------ Extrait de page ------
Réjouissez-vous, le Charles Burns nouveau est arrivé ! Une fois encore, il semble décidé à hanter vos nuits avec ses labyrinthes psychiques et ses monstruosités lynchiennes. Pour votre plus grand plaisir.
Cinq ans après sa brillante trilogie « intoxicante », Charles Burns revient en force avec cette nouvelle série, où comme à son habitude, il part explorer les tréfonds les plus obscurs de l’âme humaine. Le trait Et comme à son habitude, l’auteur de Black Hole fera naître plus de questions qu’il n’apportera de réponses au grand mystère de la vie.
------
Exercice donné A
Mettez à jour le passage de l'article sur Charles Burns qui commence à « Cinq ans après » et se termine à « mystère de la vie. » en le recopiant avec « saga » à la place de « trilogie ».
------ Données fournies ------
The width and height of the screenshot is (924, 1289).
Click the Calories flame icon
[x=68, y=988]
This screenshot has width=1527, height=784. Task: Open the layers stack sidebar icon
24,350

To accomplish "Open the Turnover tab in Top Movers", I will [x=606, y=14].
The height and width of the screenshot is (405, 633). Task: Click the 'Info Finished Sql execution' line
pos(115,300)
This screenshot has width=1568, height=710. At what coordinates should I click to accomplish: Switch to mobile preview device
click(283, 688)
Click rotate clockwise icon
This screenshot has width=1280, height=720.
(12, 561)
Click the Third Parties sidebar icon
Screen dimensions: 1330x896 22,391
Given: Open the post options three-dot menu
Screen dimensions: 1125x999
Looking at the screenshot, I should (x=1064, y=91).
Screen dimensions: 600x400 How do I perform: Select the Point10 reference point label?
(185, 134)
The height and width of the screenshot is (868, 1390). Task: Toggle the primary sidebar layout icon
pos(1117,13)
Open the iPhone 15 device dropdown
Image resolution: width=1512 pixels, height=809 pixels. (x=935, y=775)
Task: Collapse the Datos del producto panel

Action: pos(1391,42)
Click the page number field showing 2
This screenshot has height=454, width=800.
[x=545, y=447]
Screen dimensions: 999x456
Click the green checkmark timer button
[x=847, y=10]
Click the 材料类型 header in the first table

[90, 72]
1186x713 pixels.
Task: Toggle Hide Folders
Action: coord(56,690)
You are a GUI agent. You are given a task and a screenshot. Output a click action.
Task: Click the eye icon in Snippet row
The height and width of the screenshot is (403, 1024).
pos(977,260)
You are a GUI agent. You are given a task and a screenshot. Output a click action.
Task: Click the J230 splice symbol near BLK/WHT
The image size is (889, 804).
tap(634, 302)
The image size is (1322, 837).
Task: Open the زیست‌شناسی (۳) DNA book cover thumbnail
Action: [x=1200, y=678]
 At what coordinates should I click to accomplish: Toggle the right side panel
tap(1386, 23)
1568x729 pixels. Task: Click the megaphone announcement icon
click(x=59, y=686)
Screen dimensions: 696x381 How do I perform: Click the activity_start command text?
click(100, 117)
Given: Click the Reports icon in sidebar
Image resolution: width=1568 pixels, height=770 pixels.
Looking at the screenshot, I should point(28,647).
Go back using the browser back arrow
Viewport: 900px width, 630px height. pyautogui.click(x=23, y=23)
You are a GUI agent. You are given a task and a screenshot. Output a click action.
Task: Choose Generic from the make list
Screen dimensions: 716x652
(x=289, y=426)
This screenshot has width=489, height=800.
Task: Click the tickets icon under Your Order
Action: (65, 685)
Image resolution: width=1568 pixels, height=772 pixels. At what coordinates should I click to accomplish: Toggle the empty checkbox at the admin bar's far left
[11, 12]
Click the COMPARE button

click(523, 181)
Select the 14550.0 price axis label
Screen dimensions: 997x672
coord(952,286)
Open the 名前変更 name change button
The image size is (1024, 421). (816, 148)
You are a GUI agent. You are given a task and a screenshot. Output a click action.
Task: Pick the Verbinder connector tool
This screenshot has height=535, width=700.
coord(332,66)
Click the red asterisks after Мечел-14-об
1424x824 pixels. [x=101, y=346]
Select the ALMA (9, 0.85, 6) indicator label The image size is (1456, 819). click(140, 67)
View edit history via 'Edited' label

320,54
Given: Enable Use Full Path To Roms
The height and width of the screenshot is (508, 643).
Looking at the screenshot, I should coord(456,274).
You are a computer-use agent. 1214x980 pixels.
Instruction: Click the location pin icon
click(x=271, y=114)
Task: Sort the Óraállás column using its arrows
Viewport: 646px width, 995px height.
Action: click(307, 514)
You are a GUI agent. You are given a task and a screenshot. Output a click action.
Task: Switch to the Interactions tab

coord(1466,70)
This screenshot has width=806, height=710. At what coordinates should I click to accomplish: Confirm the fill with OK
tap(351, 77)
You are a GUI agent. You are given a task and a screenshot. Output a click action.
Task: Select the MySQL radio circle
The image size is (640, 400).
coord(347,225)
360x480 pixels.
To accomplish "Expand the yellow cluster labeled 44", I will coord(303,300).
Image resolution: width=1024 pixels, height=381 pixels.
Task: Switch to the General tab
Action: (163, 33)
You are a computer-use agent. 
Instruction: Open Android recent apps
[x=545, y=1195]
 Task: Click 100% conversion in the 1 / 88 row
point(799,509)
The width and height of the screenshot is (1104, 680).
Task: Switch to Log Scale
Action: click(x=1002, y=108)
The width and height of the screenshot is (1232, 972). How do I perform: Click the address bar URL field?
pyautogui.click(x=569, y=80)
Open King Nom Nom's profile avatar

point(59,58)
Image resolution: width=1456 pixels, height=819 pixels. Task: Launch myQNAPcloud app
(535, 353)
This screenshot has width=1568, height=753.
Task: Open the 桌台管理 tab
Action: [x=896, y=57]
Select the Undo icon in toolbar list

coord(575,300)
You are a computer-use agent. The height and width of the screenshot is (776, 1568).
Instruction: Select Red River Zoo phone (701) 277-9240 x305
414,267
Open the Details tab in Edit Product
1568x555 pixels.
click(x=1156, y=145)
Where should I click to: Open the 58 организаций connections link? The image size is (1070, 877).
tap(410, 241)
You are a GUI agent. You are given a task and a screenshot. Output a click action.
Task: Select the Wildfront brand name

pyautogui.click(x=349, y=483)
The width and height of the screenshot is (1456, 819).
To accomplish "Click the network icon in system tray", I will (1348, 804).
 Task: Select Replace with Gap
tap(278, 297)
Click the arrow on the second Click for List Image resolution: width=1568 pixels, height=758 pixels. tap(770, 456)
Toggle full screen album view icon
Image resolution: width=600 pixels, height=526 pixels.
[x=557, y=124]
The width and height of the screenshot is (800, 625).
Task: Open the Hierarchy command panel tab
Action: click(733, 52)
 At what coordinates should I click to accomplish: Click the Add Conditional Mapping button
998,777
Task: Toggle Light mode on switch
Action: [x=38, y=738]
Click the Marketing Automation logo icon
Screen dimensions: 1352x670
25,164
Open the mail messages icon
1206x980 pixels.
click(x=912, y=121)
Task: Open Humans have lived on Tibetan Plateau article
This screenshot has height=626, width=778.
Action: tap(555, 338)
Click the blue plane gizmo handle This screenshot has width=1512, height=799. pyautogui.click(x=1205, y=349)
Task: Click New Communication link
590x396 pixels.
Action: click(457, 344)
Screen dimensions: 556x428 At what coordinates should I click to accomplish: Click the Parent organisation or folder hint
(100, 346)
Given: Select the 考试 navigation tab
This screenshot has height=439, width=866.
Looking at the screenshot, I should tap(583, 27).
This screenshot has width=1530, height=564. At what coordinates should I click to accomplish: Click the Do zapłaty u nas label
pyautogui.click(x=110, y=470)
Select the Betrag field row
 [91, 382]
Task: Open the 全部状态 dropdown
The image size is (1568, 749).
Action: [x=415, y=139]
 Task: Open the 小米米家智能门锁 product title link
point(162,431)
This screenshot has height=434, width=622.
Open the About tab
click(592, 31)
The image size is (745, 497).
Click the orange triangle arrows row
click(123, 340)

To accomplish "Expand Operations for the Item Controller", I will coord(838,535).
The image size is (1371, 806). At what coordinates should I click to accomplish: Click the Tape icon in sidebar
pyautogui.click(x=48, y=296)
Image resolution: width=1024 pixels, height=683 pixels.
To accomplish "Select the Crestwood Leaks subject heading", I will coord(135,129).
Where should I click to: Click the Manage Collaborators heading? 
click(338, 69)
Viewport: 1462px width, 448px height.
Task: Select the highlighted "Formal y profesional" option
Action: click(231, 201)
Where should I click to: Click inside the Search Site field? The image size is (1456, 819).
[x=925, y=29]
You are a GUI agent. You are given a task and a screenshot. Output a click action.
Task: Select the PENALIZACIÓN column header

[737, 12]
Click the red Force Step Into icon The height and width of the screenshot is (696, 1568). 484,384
------
Exercice donné B
Présentez sous forme de tableau Markdown, avec les colonnes « N° » et « Ligne », les lignes des enregistrements qui commencent à celle contenant « Image resolution: width=1456 » et se terminent à celle contenant « click(x=1156, y=145) », en omettant les lignes vides.

Réponse attendue A
Cinq ans après sa brillante saga « intoxicante », Charles Burns revient en force avec cette nouvelle série, où comme à son habitude, il part explorer les tréfonds les plus obscurs de l’âme humaine. Le trait Et comme à son habitude, l’auteur de Black Hole fera naître plus de questions qu’il n’apportera de réponses au grand mystère de la vie.

Réponse attendue B
| N° | Ligne |
|---|---|
| 1 | Image resolution: width=1456 pixels, height=819 pixels. Task: Launch myQNAPcloud app |
| 2 | (535, 353) |
| 3 | This screenshot has width=1568, height=753. |
| 4 | Task: Open the 桌台管理 tab |
| 5 | Action: [x=896, y=57] |
| 6 | Select the Undo icon in toolbar list |
| 7 | coord(575,300) |
| 8 | You are a computer-use agent. The height and width of the screenshot is (776, 1568). |
| 9 | Instruction: Select Red River Zoo phone (701) 277-9240 x305 |
| 10 | 414,267 |
| 11 | Open the Details tab in Edit Product |
| 12 | 1568x555 pixels. |
| 13 | click(x=1156, y=145) |